** Opening Records provided block **

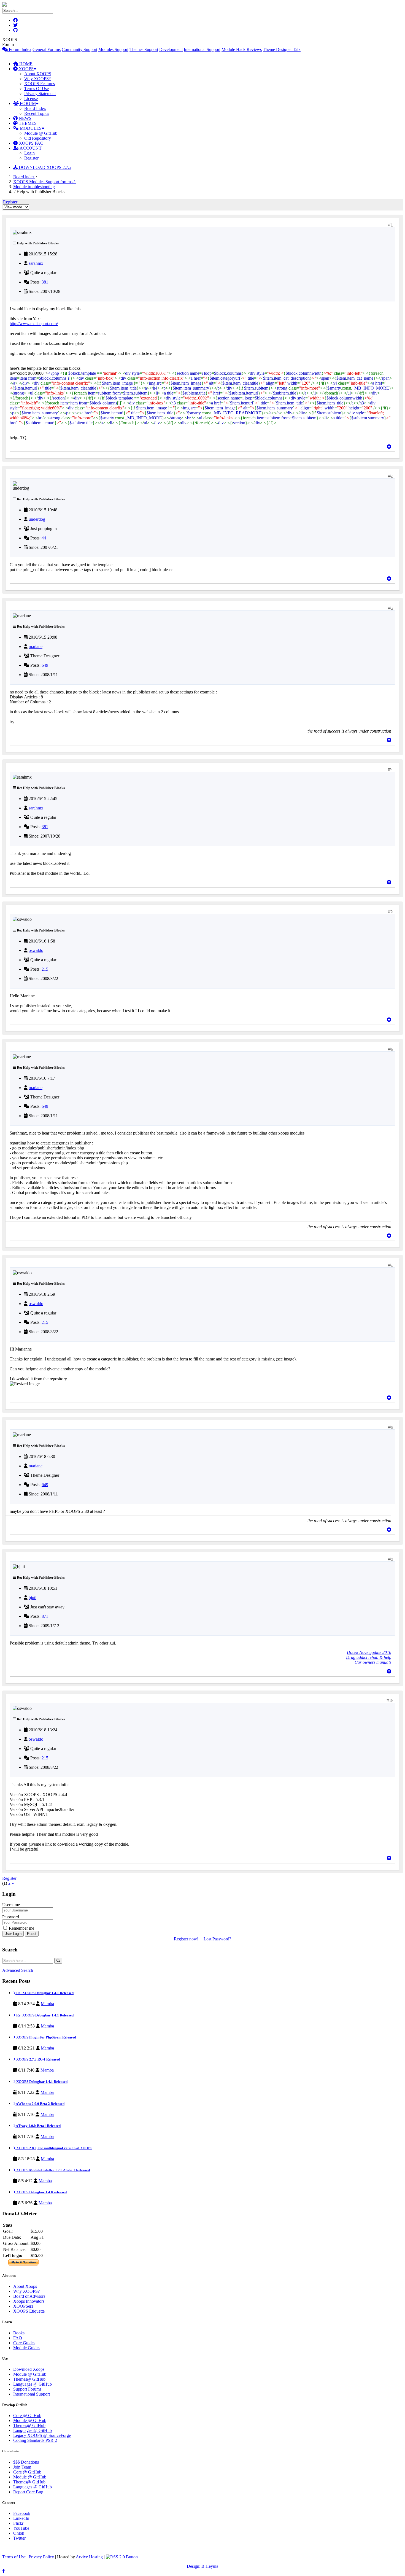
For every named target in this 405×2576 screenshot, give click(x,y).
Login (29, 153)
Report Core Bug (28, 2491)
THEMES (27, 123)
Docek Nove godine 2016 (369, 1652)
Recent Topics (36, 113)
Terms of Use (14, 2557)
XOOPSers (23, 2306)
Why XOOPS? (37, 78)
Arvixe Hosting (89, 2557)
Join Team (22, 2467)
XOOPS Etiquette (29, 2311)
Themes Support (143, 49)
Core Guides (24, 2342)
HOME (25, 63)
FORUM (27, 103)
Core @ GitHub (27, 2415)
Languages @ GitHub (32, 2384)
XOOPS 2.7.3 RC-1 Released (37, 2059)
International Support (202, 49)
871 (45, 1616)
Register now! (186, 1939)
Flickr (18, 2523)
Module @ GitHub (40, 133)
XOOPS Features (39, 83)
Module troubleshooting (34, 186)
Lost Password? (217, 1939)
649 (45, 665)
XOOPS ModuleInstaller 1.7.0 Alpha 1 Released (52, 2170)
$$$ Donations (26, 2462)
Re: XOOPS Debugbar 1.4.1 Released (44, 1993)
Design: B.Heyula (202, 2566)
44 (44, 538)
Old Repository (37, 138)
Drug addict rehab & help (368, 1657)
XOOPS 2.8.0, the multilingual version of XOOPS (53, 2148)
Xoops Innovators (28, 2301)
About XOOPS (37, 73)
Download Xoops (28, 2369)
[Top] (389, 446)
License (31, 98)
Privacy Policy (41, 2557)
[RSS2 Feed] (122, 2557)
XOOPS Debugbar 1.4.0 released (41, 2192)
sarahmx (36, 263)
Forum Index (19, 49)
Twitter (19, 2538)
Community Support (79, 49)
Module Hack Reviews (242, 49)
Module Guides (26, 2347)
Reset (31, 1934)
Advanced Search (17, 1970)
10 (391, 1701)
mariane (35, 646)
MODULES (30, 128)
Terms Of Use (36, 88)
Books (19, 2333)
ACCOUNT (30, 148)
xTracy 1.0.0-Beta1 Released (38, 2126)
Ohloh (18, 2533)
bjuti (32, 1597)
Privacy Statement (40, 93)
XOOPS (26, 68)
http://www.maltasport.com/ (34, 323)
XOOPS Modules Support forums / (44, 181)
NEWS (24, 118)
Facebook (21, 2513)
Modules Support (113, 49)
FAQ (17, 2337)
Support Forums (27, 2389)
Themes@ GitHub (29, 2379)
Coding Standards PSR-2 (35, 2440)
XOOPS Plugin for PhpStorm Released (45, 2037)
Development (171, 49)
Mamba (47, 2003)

** Closing Records provided block **

**Requirement**
Could you write all the entries out again exactly, but without their pictures?

**Reply**
For every named target in this 405×2576 screenshot, give click(x,y).
Login (29, 153)
Report Core Bug (28, 2491)
THEMES (27, 123)
Docek Nove godine 2016 (369, 1652)
Recent Topics (36, 113)
Terms of Use (14, 2557)
XOOPSers (23, 2306)
Why XOOPS? (37, 78)
Arvixe Hosting (89, 2557)
Join Team (22, 2467)
XOOPS Etiquette (29, 2311)
Themes Support (143, 49)
Core Guides (24, 2342)
HOME (25, 63)
FORUM (27, 103)
Core @ GitHub (27, 2415)
Languages @ GitHub (32, 2384)
XOOPS 2.7.3 RC-1 Released (37, 2059)
International Support (202, 49)
871 (45, 1616)
Register now! (186, 1939)
Flickr (18, 2523)
Module @ GitHub (40, 133)
XOOPS Features (39, 83)
Module troubleshooting (34, 186)
Lost Password? (217, 1939)
649 (45, 665)
XOOPS ModuleInstaller 1.7.0 Alpha 1 Released (52, 2170)
$$$ Donations (26, 2462)
Re: XOOPS Debugbar 1.4.1 Released (44, 1993)
Design: B.Heyula (202, 2566)
44 (44, 538)
Old Repository (37, 138)
Drug addict rehab & help (368, 1657)
XOOPS 2.8.0, the multilingual version of XOOPS (53, 2148)
Xoops Innovators (28, 2301)
About XOOPS (37, 73)
Download Xoops (28, 2369)
[Top] (389, 446)
License (31, 98)
Privacy Policy (41, 2557)
[RSS2 Feed] (122, 2557)
XOOPS Debugbar 1.4.0 released (41, 2192)
sarahmx (36, 263)
Forum Index (19, 49)
Twitter (19, 2538)
Community Support (79, 49)
Module Hack Reviews (242, 49)
Module Guides (26, 2347)
Reset (31, 1934)
Advanced Search (17, 1970)
10 (391, 1701)
mariane (35, 646)
MODULES (30, 128)
Terms Of Use (36, 88)
Books (19, 2333)
ACCOUNT (30, 148)
xTracy 1.0.0-Beta1 Released (38, 2126)
Ohloh (18, 2533)
bjuti (32, 1597)
Privacy Statement (40, 93)
XOOPS (26, 68)
http://www.maltasport.com/ (34, 323)
XOOPS Modules Support forums / (44, 181)
NEWS (24, 118)
Facebook (21, 2513)
Modules Support (113, 49)
FAQ (17, 2337)
Support Forums (27, 2389)
Themes@ GitHub (29, 2379)
Coding Standards PSR-2 (35, 2440)
XOOPS Plugin for PhpStorm Released (45, 2037)
Development (171, 49)
Mamba (47, 2003)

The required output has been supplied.